Passage provided
· · · · ·

Hydrogeology Journal

, Volume 15, Issue 7, pp 1321–1339 | Cite as

Origin of halite brine in the Onondaga Trough near Syracuse, New York State, USA: modeling geochemistry and variable-density flow

  • Richard M. Yager
  • William M. Kappel
  • L. Niel Plummer
Report

Abstract

Halite brine (saturation ranging from 45 to 80%) lies within glacial sediments that fill the Onondaga Trough, a bedrock valley deepened by Pleistocene glaciation near Syracuse, New York State, USA. The most concentrated brine occupies the northern end of the trough, about 10 km downgradient of the northern limit of halite beds in the Silurian Salina Group, the assumed source of salt. The chemical composition of the brine and its radiocarbon age suggest that the brine originally formed about 16,700  years ago through dissolution of halite by glacial melt water and later mixed with saline bedrock water. Two hypotheses regarding the formation of the brine pool were tested through variable-density flow simulations using SEAWAT. Simulation results supported the first hypothesis that the brine pool was derived from a source in the glacial sediments and then migrated to its current position, where it has persisted for over 16,000  years. A second hypothesis that the brine pool formed through steady accumulation of brine from upward flow of a source in the underlying bedrock was not supported by simulation results, because the simulated age distribution was much younger than the age estimated from geochemical modeling.

· · · · ·

Data lines
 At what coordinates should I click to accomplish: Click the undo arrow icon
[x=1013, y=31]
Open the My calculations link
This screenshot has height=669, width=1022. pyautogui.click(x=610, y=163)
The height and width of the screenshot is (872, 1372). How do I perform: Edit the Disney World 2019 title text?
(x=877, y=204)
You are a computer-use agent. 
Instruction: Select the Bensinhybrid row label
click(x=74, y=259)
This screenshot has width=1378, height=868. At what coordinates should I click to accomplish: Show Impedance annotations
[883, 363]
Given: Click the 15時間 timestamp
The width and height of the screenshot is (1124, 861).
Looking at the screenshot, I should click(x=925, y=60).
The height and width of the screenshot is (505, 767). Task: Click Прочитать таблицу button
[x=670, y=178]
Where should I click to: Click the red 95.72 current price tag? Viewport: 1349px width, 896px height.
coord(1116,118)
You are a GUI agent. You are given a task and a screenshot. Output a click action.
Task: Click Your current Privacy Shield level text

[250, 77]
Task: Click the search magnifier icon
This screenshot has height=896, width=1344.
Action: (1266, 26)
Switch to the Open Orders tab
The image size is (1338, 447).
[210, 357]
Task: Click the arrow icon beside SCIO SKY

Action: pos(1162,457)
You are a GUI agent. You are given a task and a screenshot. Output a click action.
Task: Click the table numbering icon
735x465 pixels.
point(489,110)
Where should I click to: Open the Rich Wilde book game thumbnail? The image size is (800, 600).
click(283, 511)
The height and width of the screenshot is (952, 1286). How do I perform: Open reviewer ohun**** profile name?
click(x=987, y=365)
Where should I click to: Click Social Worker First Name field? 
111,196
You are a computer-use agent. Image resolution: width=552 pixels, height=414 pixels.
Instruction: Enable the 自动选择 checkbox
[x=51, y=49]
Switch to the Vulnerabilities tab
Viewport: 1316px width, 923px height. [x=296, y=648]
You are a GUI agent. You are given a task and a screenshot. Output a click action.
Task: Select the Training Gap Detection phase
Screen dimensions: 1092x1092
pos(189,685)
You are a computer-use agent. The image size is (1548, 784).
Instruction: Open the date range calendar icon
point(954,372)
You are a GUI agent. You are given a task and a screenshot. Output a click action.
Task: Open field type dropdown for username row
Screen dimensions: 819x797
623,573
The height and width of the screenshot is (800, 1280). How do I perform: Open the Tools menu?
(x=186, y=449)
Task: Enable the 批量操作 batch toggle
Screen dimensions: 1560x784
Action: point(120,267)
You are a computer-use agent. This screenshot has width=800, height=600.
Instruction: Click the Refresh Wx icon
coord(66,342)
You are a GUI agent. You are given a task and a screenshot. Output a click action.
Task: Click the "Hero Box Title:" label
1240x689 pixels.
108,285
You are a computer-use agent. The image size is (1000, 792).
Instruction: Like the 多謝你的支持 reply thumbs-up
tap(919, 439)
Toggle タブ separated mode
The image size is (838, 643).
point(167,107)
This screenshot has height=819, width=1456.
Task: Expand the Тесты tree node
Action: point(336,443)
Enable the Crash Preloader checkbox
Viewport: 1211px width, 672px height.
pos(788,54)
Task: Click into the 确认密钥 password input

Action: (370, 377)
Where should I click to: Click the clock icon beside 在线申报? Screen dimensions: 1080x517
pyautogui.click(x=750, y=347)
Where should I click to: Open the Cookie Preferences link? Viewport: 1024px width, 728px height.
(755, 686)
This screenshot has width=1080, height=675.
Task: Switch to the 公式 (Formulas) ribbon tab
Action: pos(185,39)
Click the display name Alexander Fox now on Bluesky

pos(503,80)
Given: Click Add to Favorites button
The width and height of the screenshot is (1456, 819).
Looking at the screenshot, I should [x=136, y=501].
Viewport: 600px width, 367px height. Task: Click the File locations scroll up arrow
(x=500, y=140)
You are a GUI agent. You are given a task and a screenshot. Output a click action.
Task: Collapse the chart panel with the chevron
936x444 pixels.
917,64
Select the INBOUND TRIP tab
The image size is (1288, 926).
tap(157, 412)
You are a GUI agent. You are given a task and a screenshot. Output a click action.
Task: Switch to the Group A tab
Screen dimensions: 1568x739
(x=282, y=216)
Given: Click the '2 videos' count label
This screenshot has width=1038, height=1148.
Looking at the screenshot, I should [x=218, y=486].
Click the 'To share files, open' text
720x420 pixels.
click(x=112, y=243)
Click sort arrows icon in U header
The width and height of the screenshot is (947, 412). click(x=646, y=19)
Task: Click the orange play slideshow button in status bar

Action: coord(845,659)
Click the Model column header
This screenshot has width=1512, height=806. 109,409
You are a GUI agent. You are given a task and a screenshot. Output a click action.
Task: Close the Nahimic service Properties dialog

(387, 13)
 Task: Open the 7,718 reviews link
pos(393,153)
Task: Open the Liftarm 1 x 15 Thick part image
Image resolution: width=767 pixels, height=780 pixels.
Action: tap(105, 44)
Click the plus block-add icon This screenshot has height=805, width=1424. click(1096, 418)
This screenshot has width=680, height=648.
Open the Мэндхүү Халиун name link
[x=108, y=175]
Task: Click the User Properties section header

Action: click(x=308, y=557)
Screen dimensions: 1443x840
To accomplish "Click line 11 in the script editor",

· · · · ·

Exercise tasks
**a)** According to the abstract on brine in the Onondaga Trough, what is the assumed source of the salt?
**b)** Transcribe the lines of the listing exactly, starting at the line that contains "Task: Open the Liftarm" and ending at the final line of the listing.
The listing and the abstract come from separate sources.

Results of the tasks
**a)** The halite beds in the Silurian Salina Group.

**b)**
Task: Open the Liftarm 1 x 15 Thick part image
Image resolution: width=767 pixels, height=780 pixels.
Action: tap(105, 44)
Click the plus block-add icon This screenshot has height=805, width=1424. click(1096, 418)
This screenshot has width=680, height=648.
Open the Мэндхүү Халиун name link
[x=108, y=175]
Task: Click the User Properties section header

Action: click(x=308, y=557)
Screen dimensions: 1443x840
To accomplish "Click line 11 in the script editor",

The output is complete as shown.